▶ [Given records]:

____________________

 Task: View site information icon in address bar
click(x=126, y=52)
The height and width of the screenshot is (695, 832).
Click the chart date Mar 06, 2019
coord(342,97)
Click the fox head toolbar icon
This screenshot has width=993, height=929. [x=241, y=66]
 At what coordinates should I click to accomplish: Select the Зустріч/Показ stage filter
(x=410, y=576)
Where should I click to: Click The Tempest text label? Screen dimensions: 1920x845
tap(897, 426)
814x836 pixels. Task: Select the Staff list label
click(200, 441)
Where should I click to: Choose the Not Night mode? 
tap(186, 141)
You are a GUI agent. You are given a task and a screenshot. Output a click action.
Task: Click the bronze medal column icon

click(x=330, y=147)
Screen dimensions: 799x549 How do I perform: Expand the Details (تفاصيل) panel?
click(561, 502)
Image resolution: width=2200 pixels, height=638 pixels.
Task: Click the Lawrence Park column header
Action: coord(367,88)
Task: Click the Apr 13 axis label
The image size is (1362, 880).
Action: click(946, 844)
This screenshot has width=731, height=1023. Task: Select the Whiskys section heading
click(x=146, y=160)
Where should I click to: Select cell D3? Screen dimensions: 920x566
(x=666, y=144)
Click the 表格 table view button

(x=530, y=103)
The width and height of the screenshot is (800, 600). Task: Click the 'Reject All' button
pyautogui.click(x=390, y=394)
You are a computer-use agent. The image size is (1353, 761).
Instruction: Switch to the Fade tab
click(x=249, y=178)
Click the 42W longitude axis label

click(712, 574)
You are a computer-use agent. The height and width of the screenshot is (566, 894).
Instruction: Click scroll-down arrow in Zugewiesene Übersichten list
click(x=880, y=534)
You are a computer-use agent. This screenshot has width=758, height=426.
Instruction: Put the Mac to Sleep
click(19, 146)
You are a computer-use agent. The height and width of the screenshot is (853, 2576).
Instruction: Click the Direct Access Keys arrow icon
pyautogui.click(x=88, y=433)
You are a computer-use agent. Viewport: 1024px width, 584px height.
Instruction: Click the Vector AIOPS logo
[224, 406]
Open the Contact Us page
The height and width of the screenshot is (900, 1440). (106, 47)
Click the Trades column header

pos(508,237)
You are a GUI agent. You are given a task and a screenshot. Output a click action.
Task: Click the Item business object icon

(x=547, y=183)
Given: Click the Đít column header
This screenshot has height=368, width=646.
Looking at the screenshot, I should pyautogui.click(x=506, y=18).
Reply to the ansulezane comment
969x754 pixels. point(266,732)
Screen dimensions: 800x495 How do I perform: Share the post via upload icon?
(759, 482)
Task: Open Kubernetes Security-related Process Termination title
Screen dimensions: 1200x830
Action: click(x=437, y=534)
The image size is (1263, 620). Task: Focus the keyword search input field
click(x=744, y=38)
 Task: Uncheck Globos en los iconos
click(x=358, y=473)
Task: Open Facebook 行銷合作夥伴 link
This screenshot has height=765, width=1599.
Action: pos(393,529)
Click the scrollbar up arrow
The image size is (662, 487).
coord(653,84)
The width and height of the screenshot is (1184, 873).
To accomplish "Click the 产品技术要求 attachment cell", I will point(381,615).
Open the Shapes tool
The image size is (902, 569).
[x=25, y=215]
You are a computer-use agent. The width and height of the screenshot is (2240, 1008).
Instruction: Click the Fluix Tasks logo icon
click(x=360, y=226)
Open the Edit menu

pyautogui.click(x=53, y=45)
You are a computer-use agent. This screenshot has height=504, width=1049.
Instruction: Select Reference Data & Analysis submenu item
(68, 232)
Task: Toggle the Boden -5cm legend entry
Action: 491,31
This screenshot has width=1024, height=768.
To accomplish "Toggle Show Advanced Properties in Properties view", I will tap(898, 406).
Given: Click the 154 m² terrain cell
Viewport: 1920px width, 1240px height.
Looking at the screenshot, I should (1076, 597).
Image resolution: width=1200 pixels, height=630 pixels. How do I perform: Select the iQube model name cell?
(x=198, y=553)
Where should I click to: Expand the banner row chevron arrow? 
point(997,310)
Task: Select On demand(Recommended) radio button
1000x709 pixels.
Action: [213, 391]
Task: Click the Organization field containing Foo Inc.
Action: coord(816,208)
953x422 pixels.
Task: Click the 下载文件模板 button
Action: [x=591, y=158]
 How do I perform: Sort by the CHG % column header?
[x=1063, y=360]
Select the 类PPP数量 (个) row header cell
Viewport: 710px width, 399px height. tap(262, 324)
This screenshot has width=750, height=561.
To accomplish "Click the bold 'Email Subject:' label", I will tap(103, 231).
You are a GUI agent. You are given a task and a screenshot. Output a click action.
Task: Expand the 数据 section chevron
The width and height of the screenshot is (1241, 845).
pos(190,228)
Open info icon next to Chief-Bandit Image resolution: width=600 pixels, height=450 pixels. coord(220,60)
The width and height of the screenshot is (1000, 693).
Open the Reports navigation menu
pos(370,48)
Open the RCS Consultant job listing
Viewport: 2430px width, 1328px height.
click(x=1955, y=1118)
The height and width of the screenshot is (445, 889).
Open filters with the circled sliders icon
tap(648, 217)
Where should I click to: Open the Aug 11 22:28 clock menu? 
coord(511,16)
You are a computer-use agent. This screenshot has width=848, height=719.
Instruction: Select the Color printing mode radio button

____________________

▶ [The task]: Report back each line in the material above that contains the string "computer".

▶ [Output of the task]:
You are a computer-use agent. The image size is (1353, 761).
You are a computer-use agent. The height and width of the screenshot is (566, 894).
You are a computer-use agent. This screenshot has width=758, height=426.
You are a computer-use agent. The height and width of the screenshot is (853, 2576).
You are a computer-use agent. Viewport: 1024px width, 584px height.
You are a computer-use agent. The width and height of the screenshot is (2240, 1008).
You are a computer-use agent. This screenshot has height=504, width=1049.
You are a computer-use agent. This screenshot has width=848, height=719.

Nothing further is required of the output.